To make this easier to digest, we visualized three core mixes in a carousel:

Equal Weighting (33/33/33)

Deepgram leads with the strongest overall balance. OpenAI and ElevenLabs trail, with ElevenLabs boosted by fast latency and OpenAI benefiting from its strong Miss Rate.

Interruption/Miss-Heavy (40/40/20)

OpenAI climbs to #2 thanks to its best-in-set Miss Rate, while Deepgram stays #1 by combining low interruptions with competitive latency. ElevenLabs lags due to higher interruptions and misses.

Latency-Heavy (30/30/40)

When speed is the highest priority, the VAQI metric returns these metrics for each provider.

ElevenLabs improves under a latency-first lens, while OpenAI falls back. Deepgram maintains leadership thanks to sub-second latency and low interruptions, showing resilience even in speed-focused contexts.

The takeaway: performance is contextual. VAQI turns subjective impressions into an objective, repeatable score, and the right weighting depends on your use case.

How gpt‑realtime changed the picture

Compared to earlier OpenAI runs we published, gpt‑realtime shows improved average Latency and a stronger Miss Rate (hitting the “right window” to speak more consistently).
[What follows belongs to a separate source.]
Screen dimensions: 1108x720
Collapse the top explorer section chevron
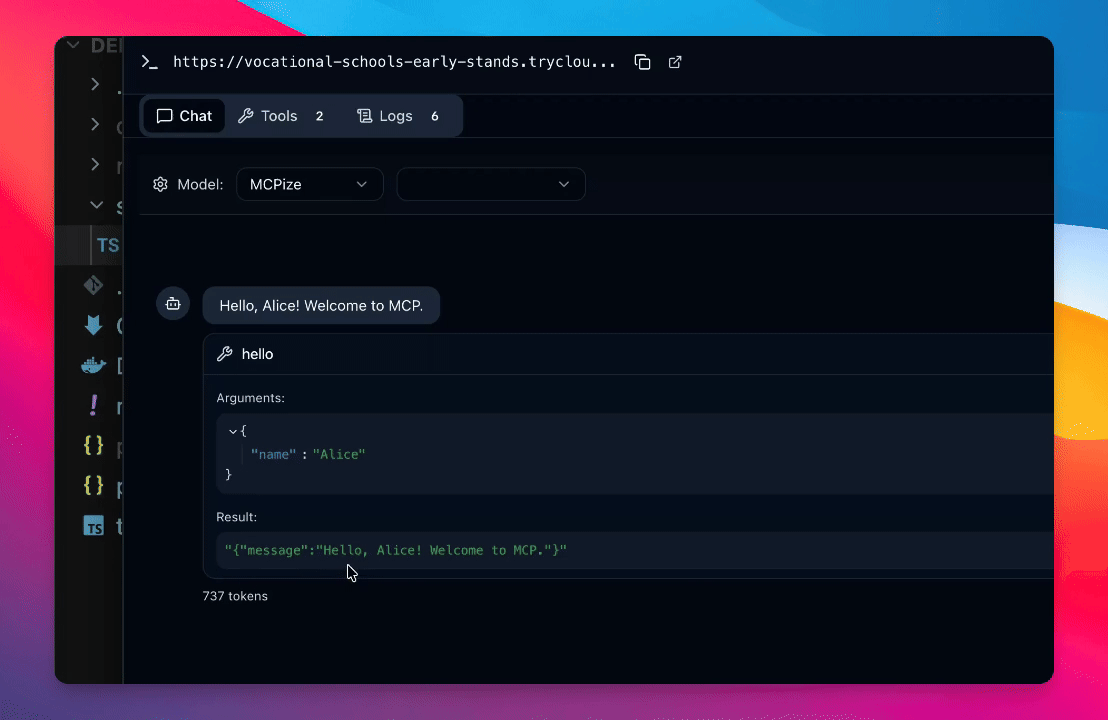73,45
Under equal weighting with this three‑provider set, ElevenLabs edges OpenAI because Latency becomes the dominant differentiator; but as soon as we emphasize Interruptions/Misses, OpenAI retakes #2. That’s exactly what we’d hope to see when a provider optimizes its speech‑to‑speech path: fewer missed turns without letting Interruption rates creep up. Deepgram’s blend of conversational accuracy and excellent average latency kept it #1 in all scenarios.

Where we go from here

Deepgram leads across mixes—but it isn’t 100/100. We still interrupt occasionally and can shave off more latency. VAQI keeps us honest and focused on what improves real conversations, not just benchmarks.
OpenAI (gpt‑realtime) is trending in the right direction. Tightening the long‑tail Latency will likely move its VAQI materially in “politeness‑first” mixes where it’s already close.
ElevenLabs remains the snappiness reference. Reducing Interruptions/Misses while preserving its Latency edge would shift its standing quickly in equal or I/M‑heavy weightings.
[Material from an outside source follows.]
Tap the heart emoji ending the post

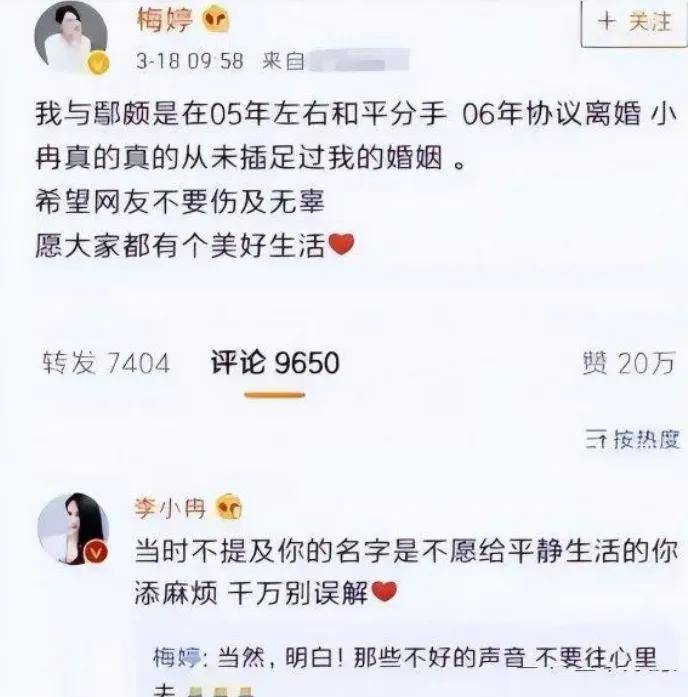point(341,244)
Most importantly, VAQI turns a qualitative reaction—“this bot sounds good”—into a quantitative, repeatable measurement that product, QA, procurement, and engineering can rally around. And by publishing sensitivity analyses, we aim to be even more fair: you can judge performance through the weights that match your brand’s priorities.

We’ll keep running this benchmark as models evolve and will share updates over time. If there’s a weighting or scenario you care about (e.g., medical intake, travel rebooking, or IVR deflection), tell us—we’ll test it and report the numbers.